According to the map construction method provided by the embodiment of the application, when a preset event does not occur, the pose of the current acquisition device is determined according to the current motion data of the acquisition device and the current depth image of the current frame acquired by the acquisition device. And when a preset event occurs, determining the pose of the current acquisition equipment based on the historical depth image acquired by the acquisition equipment and the current frame depth image. And acquiring part or all of key frame images in the historical depth image as target images. And when the preset event does not occur, optimizing the pose of the current acquisition equipment according to the target image and the current motion data of the acquisition equipment to obtain the target pose. When a preset event occurs, optimizing the pose of the current acquisition equipment according to the target image and the current frame of depth image to obtain the target pose, and constructing a map according to the target pose. According to the method and the device for constructing the map, under the condition that the preset event does not occur or occurs, the pose of the current acquisition device can be optimized according to the historical depth image acquired by the acquisition device, the target pose with higher precision is obtained, the map is constructed based on the target pose, the problem that the pose cannot be optimized normally when the data acquired by the acquisition device are abnormal is avoided, the map construction efficiency is further improved, and the map construction precision is further improved.
It should be noted that although the operations of the methods of the present application are depicted in the drawings in a particular order, this does not require or imply that the operations must be performed in that particular order or that all illustrated operations be performed in order to achieve desirable results. Rather, the steps depicted in the flowcharts may change the order of execution. Additionally or alternatively, certain steps may be omitted, multiple steps combined into one step to perform, and/or one step decomposed into multiple steps to perform.
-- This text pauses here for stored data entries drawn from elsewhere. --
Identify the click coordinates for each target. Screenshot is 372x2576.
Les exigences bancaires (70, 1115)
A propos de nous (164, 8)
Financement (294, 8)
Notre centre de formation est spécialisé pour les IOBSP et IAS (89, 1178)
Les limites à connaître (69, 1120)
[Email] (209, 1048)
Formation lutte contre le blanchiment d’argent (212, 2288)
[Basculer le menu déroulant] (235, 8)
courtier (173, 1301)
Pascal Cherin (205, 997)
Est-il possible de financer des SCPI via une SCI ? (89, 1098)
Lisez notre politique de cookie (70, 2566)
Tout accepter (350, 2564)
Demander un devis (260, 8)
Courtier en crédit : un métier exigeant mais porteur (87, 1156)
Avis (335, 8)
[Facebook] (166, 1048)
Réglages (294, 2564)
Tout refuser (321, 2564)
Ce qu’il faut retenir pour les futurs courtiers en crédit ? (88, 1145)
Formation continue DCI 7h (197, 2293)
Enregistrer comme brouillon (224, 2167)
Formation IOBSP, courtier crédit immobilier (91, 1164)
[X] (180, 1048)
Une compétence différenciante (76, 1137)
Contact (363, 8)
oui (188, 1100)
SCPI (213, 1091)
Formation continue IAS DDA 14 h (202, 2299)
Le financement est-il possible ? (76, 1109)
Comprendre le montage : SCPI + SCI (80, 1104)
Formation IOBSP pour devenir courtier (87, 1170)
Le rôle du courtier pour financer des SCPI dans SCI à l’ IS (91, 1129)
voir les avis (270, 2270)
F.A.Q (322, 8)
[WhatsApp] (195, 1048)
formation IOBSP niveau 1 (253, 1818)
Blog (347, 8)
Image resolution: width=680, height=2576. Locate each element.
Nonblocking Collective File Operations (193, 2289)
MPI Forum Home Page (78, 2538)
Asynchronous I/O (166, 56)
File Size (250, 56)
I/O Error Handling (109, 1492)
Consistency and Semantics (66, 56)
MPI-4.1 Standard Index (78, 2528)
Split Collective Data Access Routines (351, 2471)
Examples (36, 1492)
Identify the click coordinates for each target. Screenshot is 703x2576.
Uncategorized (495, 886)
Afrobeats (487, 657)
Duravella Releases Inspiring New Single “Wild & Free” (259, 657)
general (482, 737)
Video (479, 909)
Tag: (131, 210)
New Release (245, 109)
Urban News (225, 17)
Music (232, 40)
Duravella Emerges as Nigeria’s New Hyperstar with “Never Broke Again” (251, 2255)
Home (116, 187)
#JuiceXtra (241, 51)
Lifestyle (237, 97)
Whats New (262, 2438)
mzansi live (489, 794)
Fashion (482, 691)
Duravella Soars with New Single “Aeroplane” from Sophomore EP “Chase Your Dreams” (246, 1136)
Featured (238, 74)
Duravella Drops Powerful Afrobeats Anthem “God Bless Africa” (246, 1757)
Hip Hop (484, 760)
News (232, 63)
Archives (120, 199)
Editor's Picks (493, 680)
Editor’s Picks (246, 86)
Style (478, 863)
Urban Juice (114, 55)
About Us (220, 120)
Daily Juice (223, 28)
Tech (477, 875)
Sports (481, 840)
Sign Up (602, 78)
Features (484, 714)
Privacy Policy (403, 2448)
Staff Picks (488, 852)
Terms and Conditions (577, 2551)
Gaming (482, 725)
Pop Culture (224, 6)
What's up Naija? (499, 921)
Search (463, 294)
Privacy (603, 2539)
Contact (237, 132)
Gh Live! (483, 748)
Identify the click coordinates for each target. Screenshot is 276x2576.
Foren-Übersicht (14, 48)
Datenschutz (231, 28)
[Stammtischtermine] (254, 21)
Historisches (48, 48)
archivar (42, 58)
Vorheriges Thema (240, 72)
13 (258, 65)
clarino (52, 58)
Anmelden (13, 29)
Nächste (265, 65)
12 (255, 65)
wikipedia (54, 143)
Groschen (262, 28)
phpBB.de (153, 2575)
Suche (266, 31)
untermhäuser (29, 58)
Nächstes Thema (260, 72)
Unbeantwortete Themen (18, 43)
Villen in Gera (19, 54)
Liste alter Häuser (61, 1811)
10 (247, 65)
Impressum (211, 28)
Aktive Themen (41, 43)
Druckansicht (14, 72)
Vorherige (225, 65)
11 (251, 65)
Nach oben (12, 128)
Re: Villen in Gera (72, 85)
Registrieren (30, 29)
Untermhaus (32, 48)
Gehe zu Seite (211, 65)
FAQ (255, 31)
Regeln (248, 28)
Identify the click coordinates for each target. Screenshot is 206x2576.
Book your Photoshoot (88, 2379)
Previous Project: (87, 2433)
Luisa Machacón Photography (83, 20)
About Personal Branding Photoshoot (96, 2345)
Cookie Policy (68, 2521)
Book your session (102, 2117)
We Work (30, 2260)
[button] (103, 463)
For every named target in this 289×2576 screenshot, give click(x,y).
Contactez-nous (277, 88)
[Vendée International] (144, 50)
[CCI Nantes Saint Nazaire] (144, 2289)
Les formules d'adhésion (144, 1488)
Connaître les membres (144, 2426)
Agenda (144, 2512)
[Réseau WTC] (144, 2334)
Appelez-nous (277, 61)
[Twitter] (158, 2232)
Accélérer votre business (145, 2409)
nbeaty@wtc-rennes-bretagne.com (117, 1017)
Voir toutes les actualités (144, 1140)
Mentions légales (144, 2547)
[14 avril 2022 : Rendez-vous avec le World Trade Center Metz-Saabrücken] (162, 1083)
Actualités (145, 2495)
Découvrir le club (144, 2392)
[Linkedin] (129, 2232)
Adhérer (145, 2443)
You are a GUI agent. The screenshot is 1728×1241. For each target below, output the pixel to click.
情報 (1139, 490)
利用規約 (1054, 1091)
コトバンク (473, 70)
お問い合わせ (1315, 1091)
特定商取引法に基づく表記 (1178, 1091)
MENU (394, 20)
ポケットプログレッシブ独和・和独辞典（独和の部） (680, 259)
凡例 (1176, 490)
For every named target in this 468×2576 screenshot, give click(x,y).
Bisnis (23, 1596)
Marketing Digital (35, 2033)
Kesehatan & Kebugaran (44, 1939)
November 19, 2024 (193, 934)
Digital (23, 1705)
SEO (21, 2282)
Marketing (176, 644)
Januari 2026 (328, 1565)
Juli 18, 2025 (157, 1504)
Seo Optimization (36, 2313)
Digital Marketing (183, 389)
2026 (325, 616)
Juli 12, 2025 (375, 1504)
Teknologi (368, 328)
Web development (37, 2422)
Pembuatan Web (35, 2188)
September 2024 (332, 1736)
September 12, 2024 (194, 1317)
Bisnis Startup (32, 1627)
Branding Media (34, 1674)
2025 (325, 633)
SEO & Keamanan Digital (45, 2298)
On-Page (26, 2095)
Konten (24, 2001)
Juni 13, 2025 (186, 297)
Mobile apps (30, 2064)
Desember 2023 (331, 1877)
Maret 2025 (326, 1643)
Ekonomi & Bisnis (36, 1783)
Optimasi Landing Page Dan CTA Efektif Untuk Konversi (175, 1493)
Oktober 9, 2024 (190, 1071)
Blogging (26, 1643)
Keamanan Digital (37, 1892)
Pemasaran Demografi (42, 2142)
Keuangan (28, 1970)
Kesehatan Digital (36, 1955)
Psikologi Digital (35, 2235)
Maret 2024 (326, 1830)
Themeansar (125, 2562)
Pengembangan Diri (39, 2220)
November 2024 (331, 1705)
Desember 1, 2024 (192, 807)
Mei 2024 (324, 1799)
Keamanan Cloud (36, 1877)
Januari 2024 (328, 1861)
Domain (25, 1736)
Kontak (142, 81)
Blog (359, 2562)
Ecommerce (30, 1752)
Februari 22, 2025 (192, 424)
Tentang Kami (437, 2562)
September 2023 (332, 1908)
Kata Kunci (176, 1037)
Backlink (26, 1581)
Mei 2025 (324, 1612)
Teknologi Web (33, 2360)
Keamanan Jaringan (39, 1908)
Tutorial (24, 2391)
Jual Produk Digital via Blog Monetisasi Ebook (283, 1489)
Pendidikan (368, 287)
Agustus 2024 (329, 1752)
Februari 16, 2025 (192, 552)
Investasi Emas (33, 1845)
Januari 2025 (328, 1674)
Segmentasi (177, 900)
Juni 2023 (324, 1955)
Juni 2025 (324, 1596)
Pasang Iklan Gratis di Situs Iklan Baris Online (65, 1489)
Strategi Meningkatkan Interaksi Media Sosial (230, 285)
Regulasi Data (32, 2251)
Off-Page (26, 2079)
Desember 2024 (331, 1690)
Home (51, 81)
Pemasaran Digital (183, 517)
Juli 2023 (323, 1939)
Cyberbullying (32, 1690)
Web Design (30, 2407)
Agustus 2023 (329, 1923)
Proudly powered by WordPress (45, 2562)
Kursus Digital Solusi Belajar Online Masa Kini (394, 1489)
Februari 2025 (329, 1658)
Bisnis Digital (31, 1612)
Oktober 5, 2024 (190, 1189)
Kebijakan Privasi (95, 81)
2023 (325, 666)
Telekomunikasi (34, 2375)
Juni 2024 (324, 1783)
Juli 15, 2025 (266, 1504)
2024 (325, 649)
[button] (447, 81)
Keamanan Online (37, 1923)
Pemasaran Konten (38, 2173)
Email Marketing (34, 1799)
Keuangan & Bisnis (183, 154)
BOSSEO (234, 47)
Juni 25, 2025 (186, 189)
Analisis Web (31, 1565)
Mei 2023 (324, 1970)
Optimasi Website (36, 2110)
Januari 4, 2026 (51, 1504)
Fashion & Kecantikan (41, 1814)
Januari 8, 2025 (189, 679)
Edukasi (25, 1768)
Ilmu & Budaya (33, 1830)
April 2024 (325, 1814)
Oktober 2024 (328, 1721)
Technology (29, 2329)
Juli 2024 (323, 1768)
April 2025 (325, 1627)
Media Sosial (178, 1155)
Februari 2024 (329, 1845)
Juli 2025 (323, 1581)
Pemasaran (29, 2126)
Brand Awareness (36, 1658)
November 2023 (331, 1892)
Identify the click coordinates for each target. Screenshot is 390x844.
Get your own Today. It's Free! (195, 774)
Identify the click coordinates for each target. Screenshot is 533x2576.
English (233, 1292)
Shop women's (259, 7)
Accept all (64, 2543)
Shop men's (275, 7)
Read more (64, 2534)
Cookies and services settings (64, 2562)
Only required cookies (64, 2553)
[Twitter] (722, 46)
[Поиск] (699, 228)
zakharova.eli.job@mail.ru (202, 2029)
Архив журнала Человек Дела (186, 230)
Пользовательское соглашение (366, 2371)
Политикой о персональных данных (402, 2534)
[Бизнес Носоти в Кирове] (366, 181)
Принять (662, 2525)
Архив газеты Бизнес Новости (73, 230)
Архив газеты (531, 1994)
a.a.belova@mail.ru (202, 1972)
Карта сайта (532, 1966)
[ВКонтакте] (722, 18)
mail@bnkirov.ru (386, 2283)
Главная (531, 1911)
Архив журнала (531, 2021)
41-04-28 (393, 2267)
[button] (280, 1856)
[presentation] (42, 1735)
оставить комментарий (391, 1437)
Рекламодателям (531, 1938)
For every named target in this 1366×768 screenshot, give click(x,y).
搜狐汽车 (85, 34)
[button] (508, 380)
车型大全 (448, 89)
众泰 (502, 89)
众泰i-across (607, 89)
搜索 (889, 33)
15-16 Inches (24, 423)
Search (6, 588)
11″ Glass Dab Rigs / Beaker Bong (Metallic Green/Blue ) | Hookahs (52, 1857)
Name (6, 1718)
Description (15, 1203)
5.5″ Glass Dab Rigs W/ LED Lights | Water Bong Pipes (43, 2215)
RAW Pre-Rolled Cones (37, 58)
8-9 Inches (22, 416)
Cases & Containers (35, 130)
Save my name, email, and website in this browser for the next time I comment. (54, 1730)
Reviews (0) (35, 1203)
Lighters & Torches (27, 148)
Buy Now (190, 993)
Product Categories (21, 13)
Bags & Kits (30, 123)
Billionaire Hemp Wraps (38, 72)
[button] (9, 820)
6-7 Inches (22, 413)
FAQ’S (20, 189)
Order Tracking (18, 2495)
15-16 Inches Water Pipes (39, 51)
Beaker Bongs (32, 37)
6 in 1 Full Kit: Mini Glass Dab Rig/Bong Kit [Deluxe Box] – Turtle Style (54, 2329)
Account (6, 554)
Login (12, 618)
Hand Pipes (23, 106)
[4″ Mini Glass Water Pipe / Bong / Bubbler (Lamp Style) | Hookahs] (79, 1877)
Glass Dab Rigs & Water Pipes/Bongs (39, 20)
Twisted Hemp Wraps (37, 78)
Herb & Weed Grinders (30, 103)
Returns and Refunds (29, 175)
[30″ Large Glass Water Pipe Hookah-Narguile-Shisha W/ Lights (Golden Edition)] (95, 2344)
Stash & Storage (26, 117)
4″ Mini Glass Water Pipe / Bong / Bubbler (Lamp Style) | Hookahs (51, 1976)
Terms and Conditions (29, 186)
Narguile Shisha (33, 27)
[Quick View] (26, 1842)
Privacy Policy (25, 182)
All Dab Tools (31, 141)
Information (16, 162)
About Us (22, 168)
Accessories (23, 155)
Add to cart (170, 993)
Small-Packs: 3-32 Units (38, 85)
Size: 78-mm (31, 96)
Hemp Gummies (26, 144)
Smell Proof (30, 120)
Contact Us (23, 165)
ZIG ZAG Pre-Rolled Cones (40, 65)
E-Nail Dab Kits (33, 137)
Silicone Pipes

Corresponding to the map construction method embodiment, the application also provides an embodiment of the map construction device.
As shown in fig. 4, fig. 4 is a block diagram of a map construction apparatus according to an exemplary embodiment of the present application, which may include: a determination module 401, an optimization module 402 and a construction module 403.
The determining module 401 is configured to determine a pose of the current acquisition device according to a current depth image of a previous frame acquired by the acquisition device.
And the optimizing module 402 is used for optimizing the pose of the current acquisition equipment according to the historical depth image acquired by the acquisition equipment to obtain the target pose.
A construction module 403, configured to construct a map according to the target pose.
As shown in fig. 5, fig. 5 is a block diagram of another map construction apparatus according to an exemplary embodiment of the present application, where the determining module 401 may include: the first determination submodule 501.
The first determining submodule 501 is configured to determine, when a preset event does not occur, a pose of a current acquisition device based on current motion data of the acquisition device and a current depth image of a previous frame.
As shown in fig. 6, fig. 6 is a block diagram of another map construction apparatus according to an exemplary embodiment of the present application, where the determining module 401 may further include: the second determination submodule 502.
The second determining submodule 502 is configured to determine, when a preset event occurs, a pose of a current acquisition device based on a historical depth image acquired by the acquisition device and a current frame of depth image.
As shown in fig. 7, fig. 7 is a block diagram of another map construction apparatus according to an exemplary embodiment of the present application, where the optimization module 402 may include: an acquisition sub-module 701 and an optimization sub-module 702.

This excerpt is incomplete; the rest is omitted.